Stack: Typescript/React, Go and PostgreSQL.

To apply, email alexander [at] hatchet [dot] run, and include the following:

1. Tell us about something impressive you've built.

2. Ask a question or write a comment about the state of the project. For example: a file that stood out to you in the codebase, a Github issue or discussion that piqued your interest, a general comment on distributed systems/task queues, or why our code is bad and how you could improve it.


It is planned - see here for more details: https://news.ycombinator.com/item?id=39646300.

We still need to do some work on this feature though, we'll make sure to document it when it's well-supported.


Yeah these are great questions.

> Do you mean transactional within the same transaction as the application's own state?
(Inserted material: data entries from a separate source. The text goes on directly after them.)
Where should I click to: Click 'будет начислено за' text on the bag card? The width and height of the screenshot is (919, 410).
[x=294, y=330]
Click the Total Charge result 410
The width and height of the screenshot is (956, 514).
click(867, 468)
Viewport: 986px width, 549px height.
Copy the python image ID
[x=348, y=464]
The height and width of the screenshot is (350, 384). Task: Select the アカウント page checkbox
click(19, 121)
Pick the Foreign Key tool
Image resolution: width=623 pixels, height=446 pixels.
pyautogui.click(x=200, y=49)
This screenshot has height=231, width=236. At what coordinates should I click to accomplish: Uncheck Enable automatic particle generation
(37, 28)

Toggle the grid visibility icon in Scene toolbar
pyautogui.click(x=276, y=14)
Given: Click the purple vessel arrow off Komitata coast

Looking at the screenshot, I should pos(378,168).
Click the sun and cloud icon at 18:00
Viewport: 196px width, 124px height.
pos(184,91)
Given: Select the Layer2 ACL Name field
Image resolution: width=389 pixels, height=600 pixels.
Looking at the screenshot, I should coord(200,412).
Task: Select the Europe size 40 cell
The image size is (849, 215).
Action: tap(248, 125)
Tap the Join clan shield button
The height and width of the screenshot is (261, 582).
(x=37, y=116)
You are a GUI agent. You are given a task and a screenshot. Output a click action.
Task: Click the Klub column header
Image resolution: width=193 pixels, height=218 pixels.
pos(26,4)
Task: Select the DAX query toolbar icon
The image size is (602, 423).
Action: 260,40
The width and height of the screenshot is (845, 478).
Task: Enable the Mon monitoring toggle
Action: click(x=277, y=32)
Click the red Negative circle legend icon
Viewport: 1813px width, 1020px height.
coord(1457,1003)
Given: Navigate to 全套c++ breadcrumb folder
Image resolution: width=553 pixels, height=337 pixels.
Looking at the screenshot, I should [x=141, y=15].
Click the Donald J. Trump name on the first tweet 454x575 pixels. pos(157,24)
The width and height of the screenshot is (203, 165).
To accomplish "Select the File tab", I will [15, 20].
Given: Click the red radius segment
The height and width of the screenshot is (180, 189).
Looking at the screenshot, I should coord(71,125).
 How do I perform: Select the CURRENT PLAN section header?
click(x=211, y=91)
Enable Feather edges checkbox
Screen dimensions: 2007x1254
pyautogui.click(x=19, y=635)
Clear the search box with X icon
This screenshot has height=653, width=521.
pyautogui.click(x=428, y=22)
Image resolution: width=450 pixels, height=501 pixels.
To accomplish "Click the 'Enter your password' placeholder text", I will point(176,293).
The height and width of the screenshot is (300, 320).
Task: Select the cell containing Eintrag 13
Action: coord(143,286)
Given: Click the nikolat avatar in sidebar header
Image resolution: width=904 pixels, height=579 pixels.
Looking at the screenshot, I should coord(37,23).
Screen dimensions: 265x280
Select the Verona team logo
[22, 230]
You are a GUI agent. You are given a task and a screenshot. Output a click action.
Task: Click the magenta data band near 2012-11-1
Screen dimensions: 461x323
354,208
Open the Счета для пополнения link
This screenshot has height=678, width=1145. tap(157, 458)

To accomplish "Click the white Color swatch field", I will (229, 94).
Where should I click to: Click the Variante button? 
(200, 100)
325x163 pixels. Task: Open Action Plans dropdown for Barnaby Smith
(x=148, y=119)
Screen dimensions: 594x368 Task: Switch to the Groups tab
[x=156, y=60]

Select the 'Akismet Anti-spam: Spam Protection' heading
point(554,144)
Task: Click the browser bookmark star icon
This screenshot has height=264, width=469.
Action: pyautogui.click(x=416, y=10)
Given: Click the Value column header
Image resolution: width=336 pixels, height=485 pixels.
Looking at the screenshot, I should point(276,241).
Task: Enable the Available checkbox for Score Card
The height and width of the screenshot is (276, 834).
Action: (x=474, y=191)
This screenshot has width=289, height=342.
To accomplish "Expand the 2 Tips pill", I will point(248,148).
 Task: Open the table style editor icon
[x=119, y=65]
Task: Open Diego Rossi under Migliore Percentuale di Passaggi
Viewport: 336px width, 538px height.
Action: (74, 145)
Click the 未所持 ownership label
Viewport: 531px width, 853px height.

My guess is no (from looking at the docs, where enqueuing in the SDK looks a lot like a wire call and not issuing a SQL command over our application's existing connection pool), and that you mean transactionality between steps within the Hatchet jobs...

Yeah, it's the latter, though we'd actually like to support the former in the longer term. There's no technical reason we can't write the workflow/task and read from the same table that you're enqueueing with in the same transaction as your application. That's the really exciting thing about the RiverQueue implementation, though it also illustrates how difficult it is to support every PG driver in an elegant way.

Transactional enqueueing is important for a whole bunch of other reasons though - like assigning workers, maintaining dependencies between tasks, implementing timeouts.

> why take funding to build this (it seems bootstrappable? maybe that's naive)

The thesis is that we can help some users offload their tasks infra with a hosted version, and hosted infra is hard to bootstrap.

> why would YC keeping putting money into these "look really neat but ...surely?... will never be the 100x returns/billion dollar companies" dev infra startups?

I think Cloudflare is an interesting example here. You could probably make similar arguments against a spam protection proxy, which was the initial service. But a lot of the core infrastructure needed for that service branches into a lot of other products, like a CDN or caching layer, or a more compelling, full-featured product like a WAF. I can't speak for YC or the other dev infra startups, but I imagine that's part of the thesis.


Nice! Thanks for the reply!

> hosted infra is hard to bootstrap.

Ah yeah, that definitely makes sense...

> a lot of the core infrastructure needed for that service branches > into a lot of other products

Ah, I think I see what you mean--the goal isn't to be "just a job queue" in 2-5 years, it's to grow into a wider platform/ecosystem/etc.

Ngl I go back/forth between rooting for dev-founded VC companies like yourself, or Benjie, the guy behind graphile-worker, who is tip-toeing into being commercially-supported.

Like I want both to win (paydays all around! :-D), but the VC money just gives such a huge edge, of establishing a very high bar of polish / UX / docs / devrel / marketing, basically using loss-leading VC money for a bet that may/may not work out, that it's very hard for the independents to compete. I have honestly been hoping post-ZIRP would swing some advantage back to the Benjie's of the world, but looks like no/not yet.

...I say all of above ^ while myself working for a VC-backed prop-tech company...so, kinda the pot calling the kettle black. :-D

Good luck! The fairness/priority queues of Hatchet definitely seem novel, at least from what I'm used to, so will keep it bookmarked/in the tool chest.


Citus Data would like a word.


It can be used as an alternative to dagster or airflow but doesn't have the prebuilt connectors that airflow offers. And yes, there are ways to reuse tasks across workflows, but the docs for that aren't quite there yet. The key is to call a `registerAction` method and create the workflow programmatically - but we have some work to do before we publicize this pattern (for one, removing the overloading of the term action, function, step and task).

We'll be posting updates and announcements in the Discord - and the Github in our releases - I'd expect that we document this pattern pretty soon.